User:John Cummings/modelRFC

Published at https://www.wikidata.org/wiki/Wikidata:Requests_for_comment/Wikidata_to_use_data_schemas_to_standardise_data_structure_on_a_subject

Background information

What is a data schema?

A data schema is a set of rules that govern a database. Data schemas would provide Wikidata with a standardised structure for data on a subject area e.g all the items on museums would use the same structure to describe basic facts about them e.g location, collection type, date opened etc. Many schemas for kinds of data Wikidata stores are already being used by many other databases e.g on schema.org.

Benefits of having community agreed data schemas on Wikidata

There are often several ways to describe the same kinds of data on Wikidata, however without community agreement on how to model subjects, items within the same subject are described inconsistently which is causing issues with data quality, usability and community growth and health.

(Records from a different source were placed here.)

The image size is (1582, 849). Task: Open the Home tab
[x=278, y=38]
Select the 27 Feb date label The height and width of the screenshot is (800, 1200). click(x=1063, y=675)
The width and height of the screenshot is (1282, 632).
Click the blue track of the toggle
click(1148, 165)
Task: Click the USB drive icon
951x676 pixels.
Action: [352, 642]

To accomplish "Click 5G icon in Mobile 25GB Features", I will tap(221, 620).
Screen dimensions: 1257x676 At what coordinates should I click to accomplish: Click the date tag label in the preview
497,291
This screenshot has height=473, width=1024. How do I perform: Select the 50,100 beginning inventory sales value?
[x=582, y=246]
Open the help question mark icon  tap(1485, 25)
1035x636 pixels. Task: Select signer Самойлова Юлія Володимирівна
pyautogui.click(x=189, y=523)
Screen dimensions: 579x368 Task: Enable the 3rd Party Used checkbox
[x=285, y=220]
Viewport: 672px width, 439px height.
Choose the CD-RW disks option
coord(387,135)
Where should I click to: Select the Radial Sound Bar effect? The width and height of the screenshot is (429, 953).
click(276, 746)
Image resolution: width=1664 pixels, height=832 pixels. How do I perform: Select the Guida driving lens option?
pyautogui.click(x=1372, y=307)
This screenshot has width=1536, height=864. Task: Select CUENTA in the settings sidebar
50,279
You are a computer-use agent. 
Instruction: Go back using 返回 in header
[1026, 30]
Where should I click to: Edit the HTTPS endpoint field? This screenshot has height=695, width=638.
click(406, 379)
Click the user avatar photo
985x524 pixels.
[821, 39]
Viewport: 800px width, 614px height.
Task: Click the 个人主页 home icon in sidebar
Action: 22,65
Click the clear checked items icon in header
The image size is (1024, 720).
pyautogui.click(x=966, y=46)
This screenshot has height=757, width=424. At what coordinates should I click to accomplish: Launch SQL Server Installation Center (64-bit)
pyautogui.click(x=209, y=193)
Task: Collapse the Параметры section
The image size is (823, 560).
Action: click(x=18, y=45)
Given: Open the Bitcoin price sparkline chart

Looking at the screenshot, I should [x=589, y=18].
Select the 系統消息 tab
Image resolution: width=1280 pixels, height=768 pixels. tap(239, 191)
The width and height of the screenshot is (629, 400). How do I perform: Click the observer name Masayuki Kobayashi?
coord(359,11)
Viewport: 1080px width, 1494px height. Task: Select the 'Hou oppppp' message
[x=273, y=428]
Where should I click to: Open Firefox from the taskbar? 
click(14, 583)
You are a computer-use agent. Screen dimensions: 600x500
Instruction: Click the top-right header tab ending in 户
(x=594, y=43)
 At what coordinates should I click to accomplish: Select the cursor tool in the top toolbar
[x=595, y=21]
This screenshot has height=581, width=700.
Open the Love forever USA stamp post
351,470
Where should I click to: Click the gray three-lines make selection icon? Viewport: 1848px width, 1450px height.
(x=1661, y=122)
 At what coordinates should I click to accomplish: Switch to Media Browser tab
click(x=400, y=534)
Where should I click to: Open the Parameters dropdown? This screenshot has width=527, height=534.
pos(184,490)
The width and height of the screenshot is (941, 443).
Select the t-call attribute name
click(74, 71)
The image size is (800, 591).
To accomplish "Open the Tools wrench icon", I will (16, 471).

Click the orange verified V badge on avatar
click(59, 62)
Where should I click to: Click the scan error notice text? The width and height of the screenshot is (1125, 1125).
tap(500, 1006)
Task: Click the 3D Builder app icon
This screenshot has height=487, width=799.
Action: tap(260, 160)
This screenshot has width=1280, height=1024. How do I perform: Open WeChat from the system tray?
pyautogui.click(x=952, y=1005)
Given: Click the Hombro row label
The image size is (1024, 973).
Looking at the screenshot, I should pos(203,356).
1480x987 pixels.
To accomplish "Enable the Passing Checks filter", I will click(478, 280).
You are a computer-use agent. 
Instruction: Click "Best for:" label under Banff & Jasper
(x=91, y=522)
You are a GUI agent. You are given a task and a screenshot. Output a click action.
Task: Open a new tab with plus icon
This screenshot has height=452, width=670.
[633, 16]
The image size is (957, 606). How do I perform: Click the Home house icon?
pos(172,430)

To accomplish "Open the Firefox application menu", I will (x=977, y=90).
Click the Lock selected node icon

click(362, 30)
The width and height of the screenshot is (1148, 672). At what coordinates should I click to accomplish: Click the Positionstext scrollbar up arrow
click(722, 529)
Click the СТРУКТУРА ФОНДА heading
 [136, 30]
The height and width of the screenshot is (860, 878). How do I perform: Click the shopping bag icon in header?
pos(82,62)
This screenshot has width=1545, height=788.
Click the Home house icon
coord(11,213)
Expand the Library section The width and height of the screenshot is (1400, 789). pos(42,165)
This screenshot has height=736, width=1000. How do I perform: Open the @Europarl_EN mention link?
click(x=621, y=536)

Data schemas would act as maps for different subjects for people to follow when exploring and adding data to Wikidata.

Data quality

Increases data quality and data completeness by allowing people to find and use the most appropriate schema for the subject.
Provides data that could be used to improve the ‘property suggester’ tool (statements which are part of the schema could be used as the highest priority suggestions).

Usability

Make data easier to find and use, including being able to have simpler and more consistent queries.
Could be used by query tools like ProWD to understand data completeness.

Community growth and health

Help people learn Wikidata more easily by having clear instructions to follow.
Reduce arguments and increase community health by having clear rules on data structure that everyone can follow.

Existing work on data schemas on Wikidata

Cradle allows people to create schemas, however they are created by one user and the schema is recorded on a separate database and not part of Wikidata. These schemas could be used as starting points for community discussions to agrees schemas.
Model items and showcase items both present best practice for describing a subject but do not explicit describe what to include and are not include a defined schema e.g Douglas Adams is a model item for a person but few of the statements for Douglas Adams are applicable to people in different professions.
Constraints ???
Shape expressions, ??I have no idea???

Data schemas on Wikidata

A central place to discuss and create data schemas collaboratively

A central discussion area, similar to Wikidata:Property proposal but would be used to collaboratively develop schemas based on existing schemas for the subject, research, how they relate to other Wikidata schemas etc. The 'hub' could use FormWizard and Visual Editor to lower the barriers to participation.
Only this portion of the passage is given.